* Passage provided
Brooks Phillip Victor Newmark (born 8 May 1958) is a British Conservative politician and former Member of Parliament and minister. He was elected as the Member of Parliament for Braintree in the 2005 general election and stood down at the 2015 general election.

Prior to entering politics, he was involved in various businesses and was a senior partner at a private equity firm. Newmark is a visiting academic at the University of Oxford and became a guest lecturer in politics after his parliamentary career ended.  He is a founder of the charity 'A Partner in Education', a campaigner on homelessness and a member of the Rough Sleeping Advisory Panel that advises the Home Office.

Early life
Newmark was born in Westport, Connecticut, in the United States, on 8 May 1958 to Howard Newmark and Gilda Gourlay (née Rames). He is of Jewish heritage. He moved to the UK aged nine and attended Caldicott Preparatory School and Bedford School. He graduated from Harvard College, receiving a BA in History in 1980 and was a member of the Delphic Club. He was a Research Graduate in Politics at Worcester College, Oxford, from 1980 to 1982, and has an MBA in Finance from Harvard Business School and an MSc in Education from Oxford University.

Business interests
Newmark was vice president in the International Division of Shearson Lehman Brothers from 1984 to 1987, a managing director of Newmark Brothers Ltd, a corporate finance advisory company, from 1988 to 1993, and then a director of Stellican Ltd from 1993 to 1998. From 1998 to 2005, Newmark was a senior partner at Apollo Management (UK) LP, an international private equity firm.

* Recorded information
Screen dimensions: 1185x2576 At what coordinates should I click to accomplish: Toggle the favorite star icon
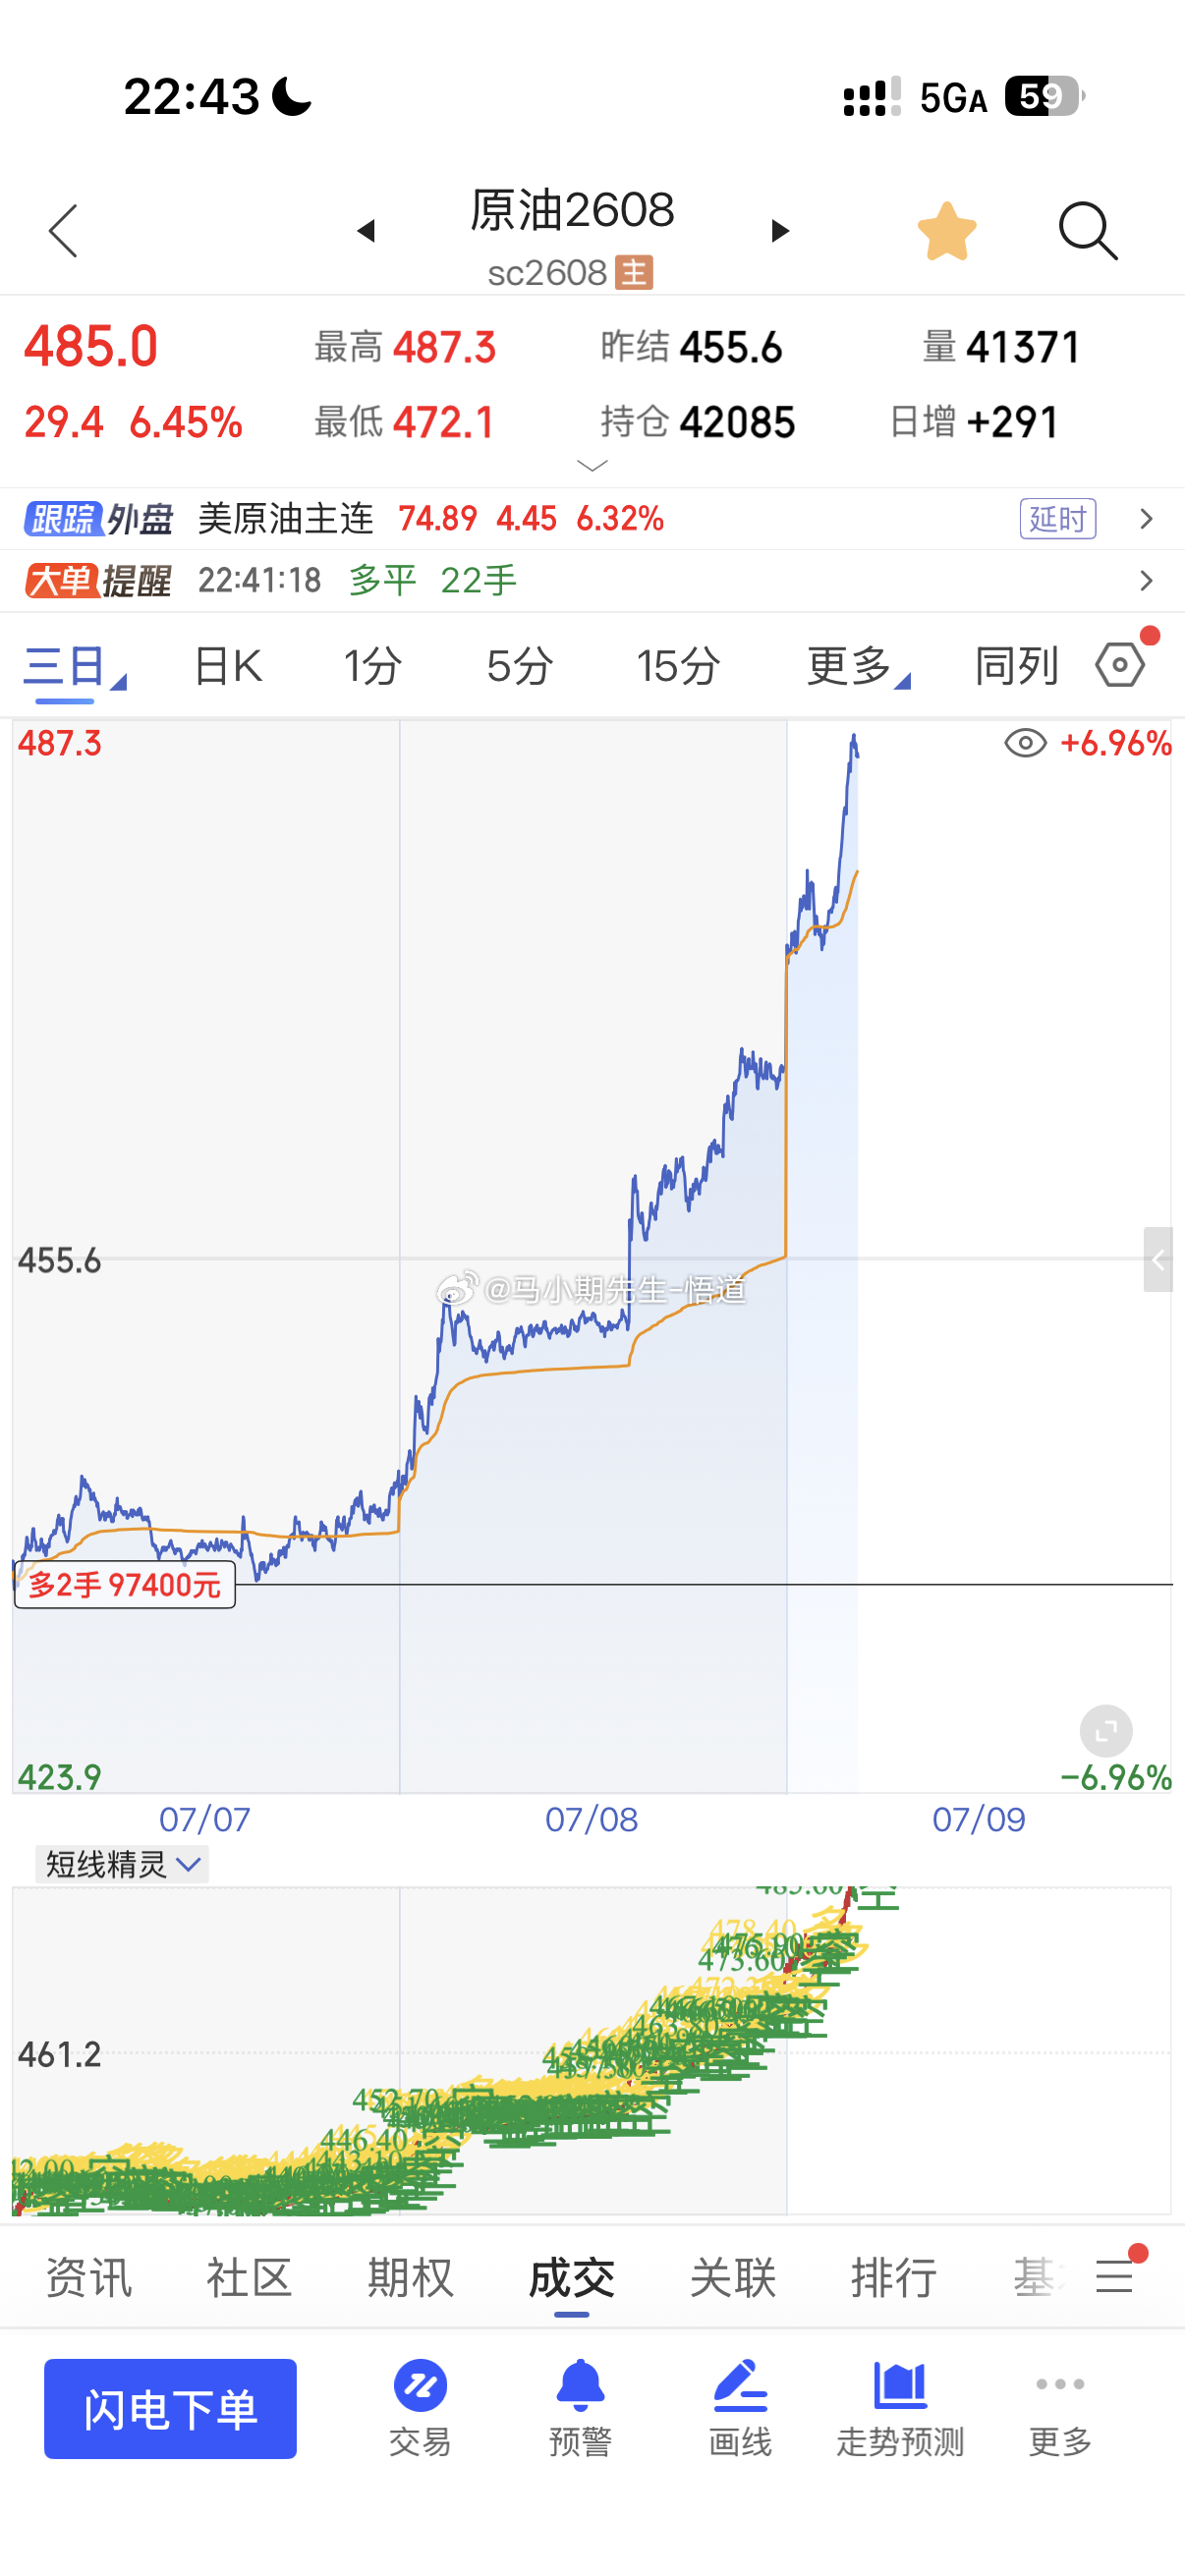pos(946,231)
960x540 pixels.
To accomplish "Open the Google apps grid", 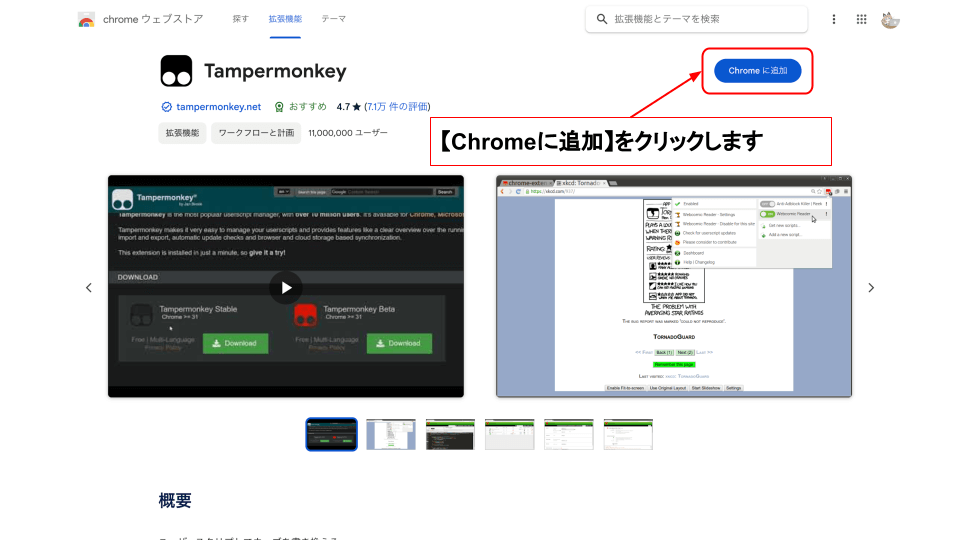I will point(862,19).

* Task requirements
**1)** According to the biography of Brooks Newmark above, at which firm was he a senior partner from 1998 to 2005?
**2)** Continue the biography of Brooks Newmark from where it stops.

* Outputs in order
**1)** Apollo Management (UK) LP.

**2)**
He was a director of Telesis Management Ltd and AAA MIP Limited. He has been a director of Connaught Brown since 2015 and a director of the Catholic Herald since 2016 among other appointments.

Parliamentary career
Newmark contested Newcastle Central in 1997, and Braintree in 2001. He was elected as the Member of Parliament for Braintree (in mid Essex) in the 2005 general election over the Labour incumbent, Alan Hurst, and was re-elected in 2010 with a greater majority.

He served as a Government Whip for Office of the Deputy Prime Minister, Department for International Development, Department for Business, and Innovation & Skills. In opposition, Newmark served as the Foreign Affairs Whip (2009–10) and Treasury Whip (2007—08). Newmark had previously served as a Member of the Treasury Select Committee (2006—07) and the Science & Technology Select Committee (2005—07). Newmark was re-elected onto the Treasury Select Committee in 2012 after 5 years in the Whips' Office. In mid July 2014, Newmark was appointed as the Minister for Civil Society, in the Cabinet Office. In response to a question, following his first public speech in that role, he said that charities should "stick to their knitting" and "keep out of the realm of politics". It was later argued that these quotations were taken out of context, and in fact suggested that politicians should support charities, but not interfere.

During his time as an MP, Newmark co-founded and co-chaired Women2Win, an organisation established to encourage women into politics and public service. He also co-founded the Million Jobs Campaign to address the need for more to be done regarding youth unemployment.

Newmark resigned as Minister for Civil Society on 27 September 2014, a day before the Conservative Party Conference in Birmingham. David Cameron accepted Newmark's resignation following allegations, published by the Sunday Mirror, that he had been sexting with a ‘female party activist’ who was in fact a male undercover reporter who was posing as a female to deliberately target Newmark, having failed with various other male MPs, over social media.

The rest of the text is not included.